И скука, добавил про себя Марло. По мне куда лучше оргии Вальсингама. Недаром так бесились церковники!.. Марло не любил разговоров о смерти, ибо считал, что настоящая, действенная жизнь налита сутью до края, как заздравная чаша вином. Потусторонний мир хорош для литературы. Марло не верил в него, хотя никогда в том не признавался. Загробная жизнь — поэтическая предпосылка, обретавшая под пером Марло пряный, густой аромат настоящей мускульной жизни. Он не соблазнялся раем, не боялся ада. Он верил в Океан. Там были бури и постигаемая беспредельность. Там, в глубине зеленых вод, обитали загадочные существа, незнаемые формы жизни и, быть может, потонувшие миры. Там были острова и земли, населенные страшными и прекрасными людьми с черной, как сажа, и красной, как вино, кожей. Там скрывались неисчерпаемые сокровища — золото, серебро, драгоценные каменья, жемчуг. Там возбуждался человеческий дух, подымался до подвига, безоглядного риска, разбоя, убийства. Но это — пена, сметаемая ветром с тяжелых океанских волн. А сам Океан, неукротимый, беспредельный, — чист и безгрешен. Омыть душу Океаном, что может быть прекраснее на свете!
— Я не участвовал в сражениях, — гнул свое Кеннингхем, — не испытывал морской бури, убийца не заносил надо мной кинжала, и самое сильное, что я испытал, — это чума. Лишь она дала мне подняться над обыденностью.
— О, Кеннингхем, — все еще во власти захватившего его образа произнес Марло, — чуму разносят крысы. А есть Океан!..
Кеннингхем с любопытством посмотрел на собеседника.
— Скажите, Кристофер, что для вас самое важное, самое главное в жизни?
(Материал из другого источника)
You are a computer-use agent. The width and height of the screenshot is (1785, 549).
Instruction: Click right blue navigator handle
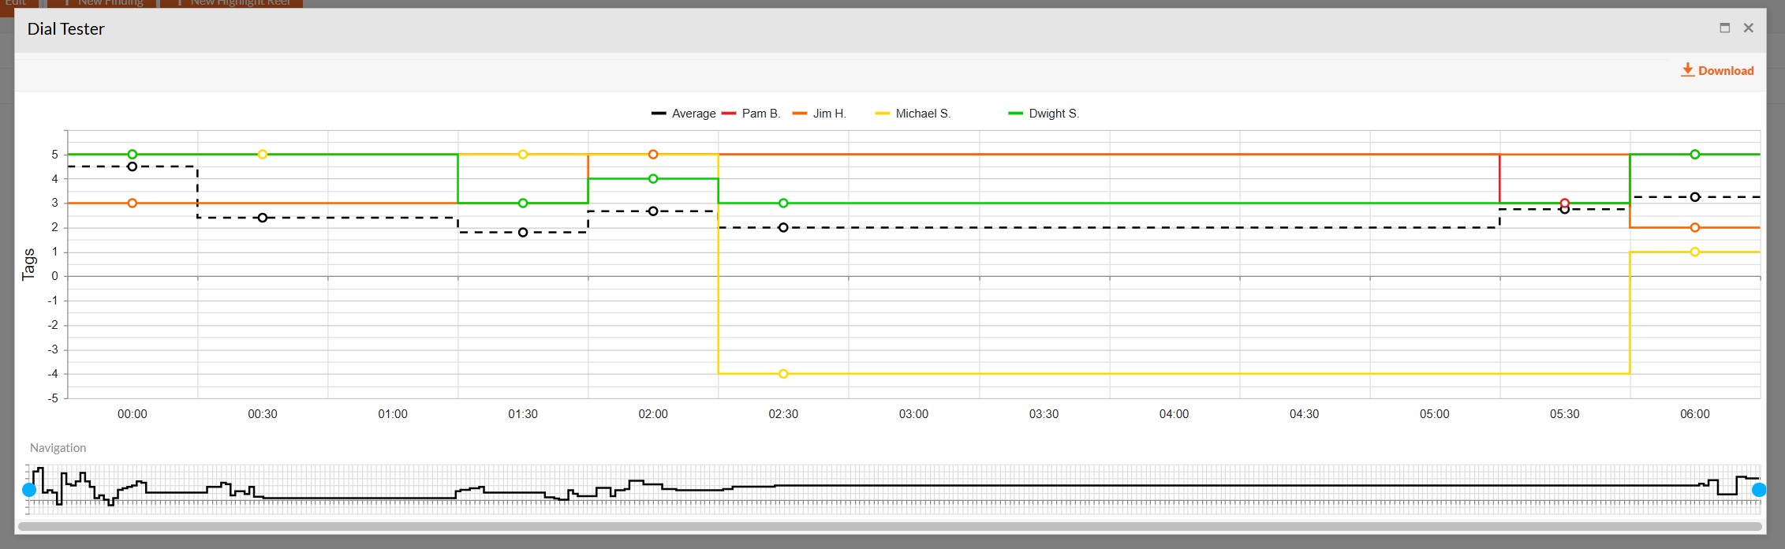(1759, 490)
Марло почему-то ждал этого вопроса. Он хотел повторить: Океан, но понял, что тут будет подмена изначальной сути чем-то производным. Ответить же надо было всерьез, без кокетливого сдвига.
— Поэзия, — сказал он со смутным ощущением неточности.
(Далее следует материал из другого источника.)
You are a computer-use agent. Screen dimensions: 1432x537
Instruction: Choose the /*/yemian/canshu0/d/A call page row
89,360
— Нет, — сказал Кеннингхем, — так мог бы ответить я, если б для меня не было самым главным — любимая женщина. А для вас — творчество.
Марло наклонил голову. Он не произнес этого слова только потому, что оно звучало высокопарно и стыдно в применении к себе, он безотчетно пощадил Кеннингхема. Возможно, любимая женщина и была для него главным счастьем, но главной мукой — творчество, вернее, отсутствие творческой силы. Приверженность Кеннингхема к поэзии не была любительской — платонически безопасной страстью ценителя, знатока, литературного гурмана. Нет, она горько отдавала осознанностью собственного бессилия. Бедный Кеннингхем!.. Но как странно, что бывает творческий позыв без способности к деянию. Это все равно что родиться для полета с грудью-килем и воздухом в костях, но без крыльев. Жестокая и бессмысленная игра природы!